What to work on ▸
Copy the passage below on armed conflict in DR Congo word for word, from start to finish.

Text to read ▸
Conflict in DR Congo continues to involve many of the usual suspects, despite efforts and ultimatums by the UN and humanitarian organizations.  The UN presses on in seeking the disarmament of the Democratic Forces for the Liberation of Rwanda (FDLR), with arguably minimal success (so far).  The Lord’s Resistance Army (LRA) exhibits heightened violence in the region after decreased conflict last year.  Mayi-Mayi militias continue to wield significant levels of violence while grasping minimal international attention, especially relative to their rebel counterparts. And conflict in Katanga and Orientale remains while the world largely focuses solely on the eastern Kivu region. DR-Congo is far from peaceful.

Figure 1 (1)

The FDLR are the most active politically-violent group in DR Congo. M23, a militant rebel group founded in early 2012, with documented military and financial links to Rwanda, was largely active and responsible for much conflict in 2012 and most of 2013 until their surrender at the end of 2013. At this time, M23 announced the end of their rebellion and that they would pursue their goals “through purely political means” thereafter[1]. In 2014 the M23 have been involved in markedly fewer conflicts, though the UN continues to appeal to Congolese authorities for justice for crimes committed by the group at the height of their power.[2]  Reports of recent reassembly and recruitment have yet to produce a significant increase in violent activity.

Data shown ▸
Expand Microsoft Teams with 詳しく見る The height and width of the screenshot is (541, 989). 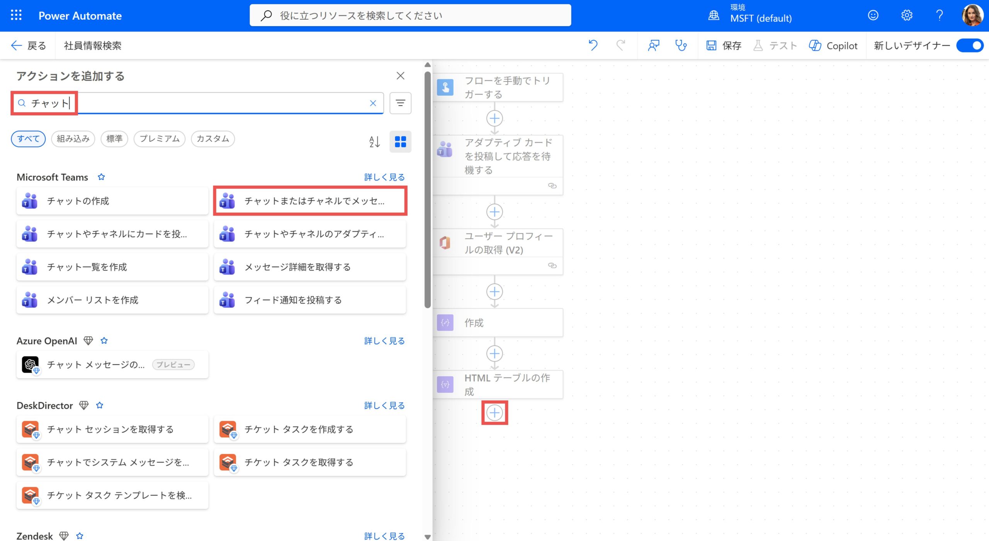point(384,177)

Task solution ▸
Conflict in DR Congo continues to involve many of the usual suspects, despite efforts and ultimatums by the UN and humanitarian organizations.  The UN presses on in seeking the disarmament of the Democratic Forces for the Liberation of Rwanda (FDLR), with arguably minimal success (so far).  The Lord’s Resistance Army (LRA) exhibits heightened violence in the region after decreased conflict last year.  Mayi-Mayi militias continue to wield significant levels of violence while grasping minimal international attention, especially relative to their rebel counterparts. And conflict in Katanga and Orientale remains while the world largely focuses solely on the eastern Kivu region. DR-Congo is far from peaceful.

Figure 1 (1)

The FDLR are the most active politically-violent group in DR Congo. M23, a militant rebel group founded in early 2012, with documented military and financial links to Rwanda, was largely active and responsible for much conflict in 2012 and most of 2013 until their surrender at the end of 2013. At this time, M23 announced the end of their rebellion and that they would pursue their goals “through purely political means” thereafter[1]. In 2014 the M23 have been involved in markedly fewer conflicts, though the UN continues to appeal to Congolese authorities for justice for crimes committed by the group at the height of their power.[2]  Reports of recent reassembly and recruitment have yet to produce a significant increase in violent activity.